** Records for the exercise follows **

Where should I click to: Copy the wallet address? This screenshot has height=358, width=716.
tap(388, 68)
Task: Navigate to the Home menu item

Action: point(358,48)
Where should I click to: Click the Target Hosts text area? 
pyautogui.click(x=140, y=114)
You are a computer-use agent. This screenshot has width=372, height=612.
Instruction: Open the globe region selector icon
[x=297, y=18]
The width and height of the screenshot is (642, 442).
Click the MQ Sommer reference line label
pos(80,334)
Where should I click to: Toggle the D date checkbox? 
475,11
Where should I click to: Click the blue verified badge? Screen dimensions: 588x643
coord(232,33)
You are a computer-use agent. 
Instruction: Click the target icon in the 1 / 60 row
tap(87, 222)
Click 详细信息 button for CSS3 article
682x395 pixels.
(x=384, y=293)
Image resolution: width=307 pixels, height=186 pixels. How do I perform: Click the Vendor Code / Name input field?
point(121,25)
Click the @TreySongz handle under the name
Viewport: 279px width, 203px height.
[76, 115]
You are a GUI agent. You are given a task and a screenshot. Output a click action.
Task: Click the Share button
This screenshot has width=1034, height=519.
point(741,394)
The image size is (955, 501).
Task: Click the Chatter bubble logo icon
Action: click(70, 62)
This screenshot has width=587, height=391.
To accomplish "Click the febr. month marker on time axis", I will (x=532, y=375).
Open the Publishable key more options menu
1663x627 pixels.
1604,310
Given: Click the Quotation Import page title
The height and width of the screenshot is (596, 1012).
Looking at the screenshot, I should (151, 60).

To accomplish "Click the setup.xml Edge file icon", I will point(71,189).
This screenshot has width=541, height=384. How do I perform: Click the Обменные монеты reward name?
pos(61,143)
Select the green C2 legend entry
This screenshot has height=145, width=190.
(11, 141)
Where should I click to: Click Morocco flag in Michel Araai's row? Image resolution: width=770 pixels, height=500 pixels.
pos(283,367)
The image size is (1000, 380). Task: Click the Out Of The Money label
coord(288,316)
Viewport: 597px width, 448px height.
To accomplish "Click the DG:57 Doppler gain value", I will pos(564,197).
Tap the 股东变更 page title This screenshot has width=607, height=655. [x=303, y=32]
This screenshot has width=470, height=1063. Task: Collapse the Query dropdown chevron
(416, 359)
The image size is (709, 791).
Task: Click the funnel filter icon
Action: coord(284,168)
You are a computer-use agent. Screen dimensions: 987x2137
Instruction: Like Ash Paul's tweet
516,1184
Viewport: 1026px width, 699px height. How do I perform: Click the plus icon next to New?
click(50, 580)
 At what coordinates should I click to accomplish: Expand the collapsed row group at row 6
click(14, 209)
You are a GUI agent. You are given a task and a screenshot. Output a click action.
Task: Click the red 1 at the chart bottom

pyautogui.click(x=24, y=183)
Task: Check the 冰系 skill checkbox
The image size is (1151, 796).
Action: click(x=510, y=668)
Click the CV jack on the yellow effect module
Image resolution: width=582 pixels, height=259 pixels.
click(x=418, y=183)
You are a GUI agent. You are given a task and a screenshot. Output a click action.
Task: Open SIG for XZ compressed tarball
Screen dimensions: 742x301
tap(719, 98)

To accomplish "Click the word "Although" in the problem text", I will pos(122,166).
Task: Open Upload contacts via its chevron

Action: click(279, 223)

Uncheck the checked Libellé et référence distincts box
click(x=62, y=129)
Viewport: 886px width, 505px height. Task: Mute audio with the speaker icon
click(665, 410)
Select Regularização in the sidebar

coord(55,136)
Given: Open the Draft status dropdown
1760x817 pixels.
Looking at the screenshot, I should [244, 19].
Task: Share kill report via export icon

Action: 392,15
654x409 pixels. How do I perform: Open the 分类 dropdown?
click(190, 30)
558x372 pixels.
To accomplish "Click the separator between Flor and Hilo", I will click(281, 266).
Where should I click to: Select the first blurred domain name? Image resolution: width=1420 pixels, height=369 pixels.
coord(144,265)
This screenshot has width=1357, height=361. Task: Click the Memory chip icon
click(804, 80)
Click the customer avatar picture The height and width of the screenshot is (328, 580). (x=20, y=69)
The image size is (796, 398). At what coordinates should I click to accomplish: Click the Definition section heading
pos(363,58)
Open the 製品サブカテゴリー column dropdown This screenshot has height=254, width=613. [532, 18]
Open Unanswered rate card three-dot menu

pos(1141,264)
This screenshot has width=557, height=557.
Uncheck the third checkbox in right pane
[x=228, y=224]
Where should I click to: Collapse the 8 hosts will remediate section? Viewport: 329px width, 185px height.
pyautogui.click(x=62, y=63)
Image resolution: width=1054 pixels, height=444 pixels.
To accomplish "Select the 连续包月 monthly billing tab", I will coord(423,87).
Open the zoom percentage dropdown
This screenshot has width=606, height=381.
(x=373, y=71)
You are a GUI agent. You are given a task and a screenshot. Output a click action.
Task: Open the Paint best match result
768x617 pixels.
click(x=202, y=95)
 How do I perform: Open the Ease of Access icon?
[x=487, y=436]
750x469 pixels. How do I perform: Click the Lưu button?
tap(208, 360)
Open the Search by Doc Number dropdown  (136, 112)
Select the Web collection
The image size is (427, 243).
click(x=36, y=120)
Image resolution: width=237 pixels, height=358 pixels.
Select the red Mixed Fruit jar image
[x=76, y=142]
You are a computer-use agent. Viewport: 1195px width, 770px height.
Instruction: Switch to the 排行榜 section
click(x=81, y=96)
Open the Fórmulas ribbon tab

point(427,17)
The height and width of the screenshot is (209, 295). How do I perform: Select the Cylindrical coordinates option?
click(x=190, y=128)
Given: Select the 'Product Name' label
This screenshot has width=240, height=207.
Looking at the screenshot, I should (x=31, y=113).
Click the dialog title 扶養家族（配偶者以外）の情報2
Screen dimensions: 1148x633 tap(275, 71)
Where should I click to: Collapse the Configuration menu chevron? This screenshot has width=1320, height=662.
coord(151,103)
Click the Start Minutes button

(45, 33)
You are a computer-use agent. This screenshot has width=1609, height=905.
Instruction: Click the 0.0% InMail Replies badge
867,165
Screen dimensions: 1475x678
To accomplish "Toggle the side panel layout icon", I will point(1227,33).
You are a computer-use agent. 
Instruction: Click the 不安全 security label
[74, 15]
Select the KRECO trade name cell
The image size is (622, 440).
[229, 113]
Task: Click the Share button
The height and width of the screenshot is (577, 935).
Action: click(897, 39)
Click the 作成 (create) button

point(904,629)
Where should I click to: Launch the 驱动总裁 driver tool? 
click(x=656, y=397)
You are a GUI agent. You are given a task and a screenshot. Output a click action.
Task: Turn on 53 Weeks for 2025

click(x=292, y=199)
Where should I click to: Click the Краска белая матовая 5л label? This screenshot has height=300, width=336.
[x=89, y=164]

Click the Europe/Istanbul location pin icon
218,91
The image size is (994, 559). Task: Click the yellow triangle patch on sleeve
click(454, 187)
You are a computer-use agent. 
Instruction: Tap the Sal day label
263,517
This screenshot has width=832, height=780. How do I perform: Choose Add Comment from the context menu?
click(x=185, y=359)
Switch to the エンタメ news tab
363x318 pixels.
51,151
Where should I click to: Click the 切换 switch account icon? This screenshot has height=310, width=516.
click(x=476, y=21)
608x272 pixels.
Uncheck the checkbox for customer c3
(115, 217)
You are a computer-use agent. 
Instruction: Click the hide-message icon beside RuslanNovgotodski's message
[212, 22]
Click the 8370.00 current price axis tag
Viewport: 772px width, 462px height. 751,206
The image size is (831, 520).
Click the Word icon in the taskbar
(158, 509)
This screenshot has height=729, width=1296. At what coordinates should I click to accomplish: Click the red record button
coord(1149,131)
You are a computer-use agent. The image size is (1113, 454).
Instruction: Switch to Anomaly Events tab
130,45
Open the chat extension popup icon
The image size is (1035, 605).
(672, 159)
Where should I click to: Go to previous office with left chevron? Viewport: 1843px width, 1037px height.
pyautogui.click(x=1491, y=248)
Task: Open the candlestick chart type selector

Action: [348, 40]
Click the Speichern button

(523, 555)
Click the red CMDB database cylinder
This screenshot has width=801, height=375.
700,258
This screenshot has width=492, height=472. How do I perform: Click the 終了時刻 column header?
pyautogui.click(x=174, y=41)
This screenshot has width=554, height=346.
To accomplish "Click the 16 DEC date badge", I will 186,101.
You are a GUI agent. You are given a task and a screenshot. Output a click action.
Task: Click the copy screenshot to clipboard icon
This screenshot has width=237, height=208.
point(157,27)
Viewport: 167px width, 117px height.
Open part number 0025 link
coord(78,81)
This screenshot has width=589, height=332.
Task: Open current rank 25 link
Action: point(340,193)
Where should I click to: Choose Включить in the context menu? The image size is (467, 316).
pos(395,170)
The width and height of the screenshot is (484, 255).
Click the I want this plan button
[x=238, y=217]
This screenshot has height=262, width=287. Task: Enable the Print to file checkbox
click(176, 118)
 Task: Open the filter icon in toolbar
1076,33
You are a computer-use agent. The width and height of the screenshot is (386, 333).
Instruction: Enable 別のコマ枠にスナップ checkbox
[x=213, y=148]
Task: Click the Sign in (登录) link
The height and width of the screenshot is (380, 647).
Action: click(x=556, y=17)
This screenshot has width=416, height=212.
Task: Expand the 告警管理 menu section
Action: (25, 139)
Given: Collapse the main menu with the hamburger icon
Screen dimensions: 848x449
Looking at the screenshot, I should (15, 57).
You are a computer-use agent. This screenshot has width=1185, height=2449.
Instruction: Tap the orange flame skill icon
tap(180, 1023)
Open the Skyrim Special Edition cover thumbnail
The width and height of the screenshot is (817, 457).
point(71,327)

** End of Records for the exercise **

§ **Exercise brief**
The answer must be one number: how many lines in the records above contain "page".

§ **Final answer**
2